The research employed low-complexity adversarial techniques, notably "emoji smuggling" and character-level perturbations. Tactics such as zero-width space insertions, homoglyph substitutions, and embedding emojis were used as part of the Character Injection methods. Additionally, the Adversarial ML Evasion approach modified prompt wording iteratively while preserving the original intent. Both methods succeeded in consistently evading the detection mechanisms, with attack success rates reaching 100% in some cases.

One of the most significant findings involved the manipulation of Unicode tags within emojis, enabling the embedding of malicious instructions that remain invisible to human reviewers but are processed by the target LLM. Mindgard's study is the first to document this technique at scale against LLM guardrails.

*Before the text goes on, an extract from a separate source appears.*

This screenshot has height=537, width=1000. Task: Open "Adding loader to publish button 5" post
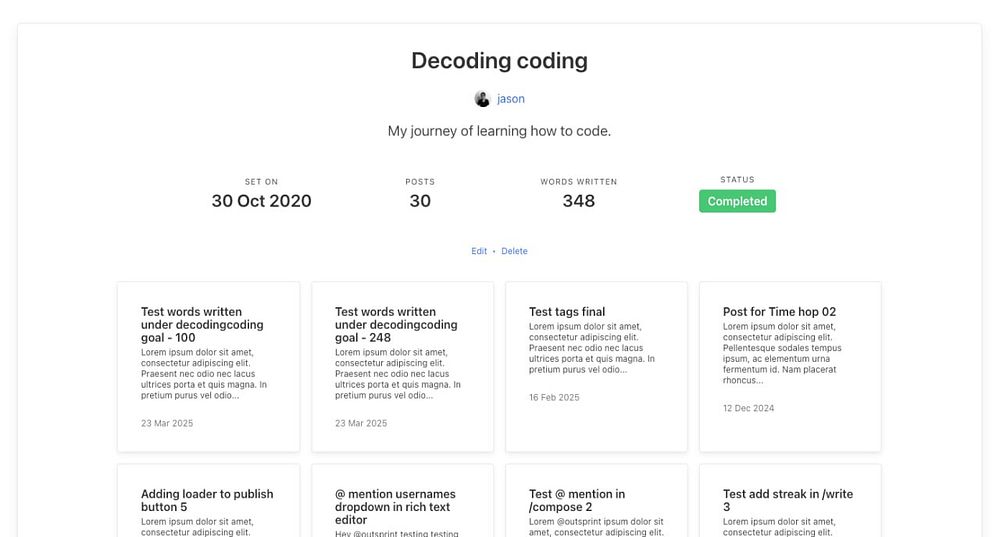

The research results brought to light notable inconsistencies in the effectiveness of current AI security strategies. Prompt injection attack success rates exceeded 70% across almost all tested guardrail systems. Specifically, the Vijil Prompt Injection Detector had an attack success rate of 87.95% for prompt injection and 91.67% for jailbreaks. Protect AI v1 followed with 77.32% and 51.39% respectively. Microsoft's Azure Prompt Shield, a core component for AI services on the Azure platform, recorded a 71.98% success rate for prompt injection and 60.15% for jailbreaks. Nvidia and Meta products showed similar levels of exposure, while Protect AI v2 showed some improvement but still had a 20.26% attack success rate for prompt injections.

Despite Mindgard's responsible disclosure of these findings to the respective vendors, none of the attacks received Common Vulnerabilities and Exposures (CVE) identifiers. Mindgard noted that this reflects the nascent state of established standards for identifying and reporting AI-specific vulnerabilities. While the vulnerabilities do not immediately facilitate remote code execution or data exfiltration, Mindgard asserts they undermine the effectiveness of AI guardrail systems where robust operation is essential for organisations adopting generative AI at scale.

Dr Peter Garraghan, Chief Executive Officer and co-founder of Mindgard, stated: "While AI guardrails are marketed as robust defences against adversarial prompts, our research demonstrates that these systems often operate on fragile assumptions about input sanitization and classifier reliability. The industry must move beyond static detection models toward continuous, runtime testing and adaptive defenses that reflect the dynamic threat landscape of AI."

The results call attention to the importance for security leaders and AI engineers to reassess the resilience and reliability of their defensive measures. As LLMs continue to be incorporated into a variety of enterprise and consumer-facing environments, failing to rigorously test and verify guardrail protections can introduce significant risk to data security, brand reputation, and regulatory compliance.